→ Data for processing
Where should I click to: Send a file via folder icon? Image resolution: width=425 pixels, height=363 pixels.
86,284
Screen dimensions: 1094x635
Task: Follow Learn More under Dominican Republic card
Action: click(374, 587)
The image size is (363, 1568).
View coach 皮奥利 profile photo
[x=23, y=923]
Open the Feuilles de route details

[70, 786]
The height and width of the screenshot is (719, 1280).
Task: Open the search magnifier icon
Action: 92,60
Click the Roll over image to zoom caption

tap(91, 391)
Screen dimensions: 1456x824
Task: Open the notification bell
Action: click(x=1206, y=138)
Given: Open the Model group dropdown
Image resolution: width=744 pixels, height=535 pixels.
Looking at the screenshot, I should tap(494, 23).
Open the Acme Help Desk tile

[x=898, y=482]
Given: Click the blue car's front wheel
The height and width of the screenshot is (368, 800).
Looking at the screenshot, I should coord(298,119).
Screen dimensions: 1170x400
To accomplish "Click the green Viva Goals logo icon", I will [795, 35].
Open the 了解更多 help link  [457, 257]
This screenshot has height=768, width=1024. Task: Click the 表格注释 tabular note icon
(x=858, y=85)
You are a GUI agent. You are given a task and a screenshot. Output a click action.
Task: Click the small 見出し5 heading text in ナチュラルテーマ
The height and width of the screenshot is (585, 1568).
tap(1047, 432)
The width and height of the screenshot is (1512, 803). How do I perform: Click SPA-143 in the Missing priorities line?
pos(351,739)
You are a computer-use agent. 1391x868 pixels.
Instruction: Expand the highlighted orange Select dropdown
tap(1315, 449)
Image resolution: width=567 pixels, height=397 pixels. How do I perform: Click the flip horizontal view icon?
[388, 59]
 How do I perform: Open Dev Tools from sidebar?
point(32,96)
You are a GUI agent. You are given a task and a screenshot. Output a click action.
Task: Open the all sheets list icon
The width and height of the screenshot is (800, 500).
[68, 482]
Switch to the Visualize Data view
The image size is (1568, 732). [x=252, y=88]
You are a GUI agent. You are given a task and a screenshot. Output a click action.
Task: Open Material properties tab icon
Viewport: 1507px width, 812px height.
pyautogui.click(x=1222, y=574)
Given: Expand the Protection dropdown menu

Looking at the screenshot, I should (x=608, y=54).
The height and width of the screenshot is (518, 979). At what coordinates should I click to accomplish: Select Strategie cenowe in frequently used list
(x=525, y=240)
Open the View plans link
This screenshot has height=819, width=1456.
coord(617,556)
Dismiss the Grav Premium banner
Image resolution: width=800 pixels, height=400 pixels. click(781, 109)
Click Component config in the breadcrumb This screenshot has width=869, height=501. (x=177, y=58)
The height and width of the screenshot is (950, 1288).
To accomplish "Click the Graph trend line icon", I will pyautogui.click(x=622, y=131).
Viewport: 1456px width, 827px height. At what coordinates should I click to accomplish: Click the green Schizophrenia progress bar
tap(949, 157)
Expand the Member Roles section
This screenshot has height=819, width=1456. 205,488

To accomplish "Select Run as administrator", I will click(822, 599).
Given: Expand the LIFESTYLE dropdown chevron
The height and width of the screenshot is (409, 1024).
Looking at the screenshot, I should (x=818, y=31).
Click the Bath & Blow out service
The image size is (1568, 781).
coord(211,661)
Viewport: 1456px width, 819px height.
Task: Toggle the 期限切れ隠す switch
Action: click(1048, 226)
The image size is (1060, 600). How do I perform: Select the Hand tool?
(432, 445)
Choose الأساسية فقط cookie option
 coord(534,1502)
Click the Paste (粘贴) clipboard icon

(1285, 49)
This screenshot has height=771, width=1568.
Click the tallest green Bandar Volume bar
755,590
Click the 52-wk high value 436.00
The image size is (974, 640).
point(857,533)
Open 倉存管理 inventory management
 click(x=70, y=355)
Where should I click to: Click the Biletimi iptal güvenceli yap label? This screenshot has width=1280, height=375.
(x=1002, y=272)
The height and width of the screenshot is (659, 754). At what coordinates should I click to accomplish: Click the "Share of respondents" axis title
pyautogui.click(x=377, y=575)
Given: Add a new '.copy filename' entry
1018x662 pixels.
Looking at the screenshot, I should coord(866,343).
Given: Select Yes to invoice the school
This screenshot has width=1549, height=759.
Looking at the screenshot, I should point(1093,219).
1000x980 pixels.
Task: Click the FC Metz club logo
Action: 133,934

→ Problem to work on
Rewrite the data above, swapping each "dropdown" for "menu" and leaving everything else unchanged.

→ Task solution
Where should I click to: Send a file via folder icon? Image resolution: width=425 pixels, height=363 pixels.
86,284
Screen dimensions: 1094x635
Task: Follow Learn More under Dominican Republic card
Action: click(374, 587)
The image size is (363, 1568).
View coach 皮奥利 profile photo
[x=23, y=923]
Open the Feuilles de route details

[70, 786]
The height and width of the screenshot is (719, 1280).
Task: Open the search magnifier icon
Action: 92,60
Click the Roll over image to zoom caption

tap(91, 391)
Screen dimensions: 1456x824
Task: Open the notification bell
Action: click(x=1206, y=138)
Given: Open the Model group menu
Image resolution: width=744 pixels, height=535 pixels.
Looking at the screenshot, I should tap(494, 23).
Open the Acme Help Desk tile

[x=898, y=482]
Given: Click the blue car's front wheel
The height and width of the screenshot is (368, 800).
Looking at the screenshot, I should coord(298,119).
Screen dimensions: 1170x400
To accomplish "Click the green Viva Goals logo icon", I will [795, 35].
Open the 了解更多 help link  [457, 257]
This screenshot has height=768, width=1024. Task: Click the 表格注释 tabular note icon
(x=858, y=85)
You are a GUI agent. You are given a task and a screenshot. Output a click action.
Task: Click the small 見出し5 heading text in ナチュラルテーマ
The height and width of the screenshot is (585, 1568).
tap(1047, 432)
The width and height of the screenshot is (1512, 803). How do I perform: Click SPA-143 in the Missing priorities line?
pos(351,739)
You are a computer-use agent. 1391x868 pixels.
Instruction: Expand the highlighted orange Select menu
tap(1315, 449)
Image resolution: width=567 pixels, height=397 pixels. How do I perform: Click the flip horizontal view icon?
[388, 59]
 How do I perform: Open Dev Tools from sidebar?
point(32,96)
You are a GUI agent. You are given a task and a screenshot. Output a click action.
Task: Open the all sheets list icon
The width and height of the screenshot is (800, 500).
[68, 482]
Switch to the Visualize Data view
The image size is (1568, 732). [x=252, y=88]
You are a GUI agent. You are given a task and a screenshot. Output a click action.
Task: Open Material properties tab icon
Viewport: 1507px width, 812px height.
pyautogui.click(x=1222, y=574)
Given: Expand the Protection menu menu

Looking at the screenshot, I should (x=608, y=54).
The height and width of the screenshot is (518, 979). At what coordinates should I click to accomplish: Select Strategie cenowe in frequently used list
(x=525, y=240)
Open the View plans link
This screenshot has height=819, width=1456.
coord(617,556)
Dismiss the Grav Premium banner
Image resolution: width=800 pixels, height=400 pixels. click(781, 109)
Click Component config in the breadcrumb This screenshot has width=869, height=501. (x=177, y=58)
The height and width of the screenshot is (950, 1288).
To accomplish "Click the Graph trend line icon", I will pyautogui.click(x=622, y=131).
Viewport: 1456px width, 827px height. At what coordinates should I click to accomplish: Click the green Schizophrenia progress bar
tap(949, 157)
Expand the Member Roles section
This screenshot has height=819, width=1456. 205,488

To accomplish "Select Run as administrator", I will click(822, 599).
Given: Expand the LIFESTYLE menu chevron
The height and width of the screenshot is (409, 1024).
Looking at the screenshot, I should (x=818, y=31).
Click the Bath & Blow out service
The image size is (1568, 781).
coord(211,661)
Viewport: 1456px width, 819px height.
Task: Toggle the 期限切れ隠す switch
Action: click(1048, 226)
The image size is (1060, 600). How do I perform: Select the Hand tool?
(432, 445)
Choose الأساسية فقط cookie option
 coord(534,1502)
Click the Paste (粘贴) clipboard icon

(1285, 49)
This screenshot has height=771, width=1568.
Click the tallest green Bandar Volume bar
755,590
Click the 52-wk high value 436.00
The image size is (974, 640).
point(857,533)
Open 倉存管理 inventory management
 click(x=70, y=355)
Where should I click to: Click the Biletimi iptal güvenceli yap label? This screenshot has width=1280, height=375.
(x=1002, y=272)
The height and width of the screenshot is (659, 754). At what coordinates should I click to accomplish: Click the "Share of respondents" axis title
pyautogui.click(x=377, y=575)
Given: Add a new '.copy filename' entry
1018x662 pixels.
Looking at the screenshot, I should coord(866,343).
Given: Select Yes to invoice the school
This screenshot has width=1549, height=759.
Looking at the screenshot, I should point(1093,219).
1000x980 pixels.
Task: Click the FC Metz club logo
Action: 133,934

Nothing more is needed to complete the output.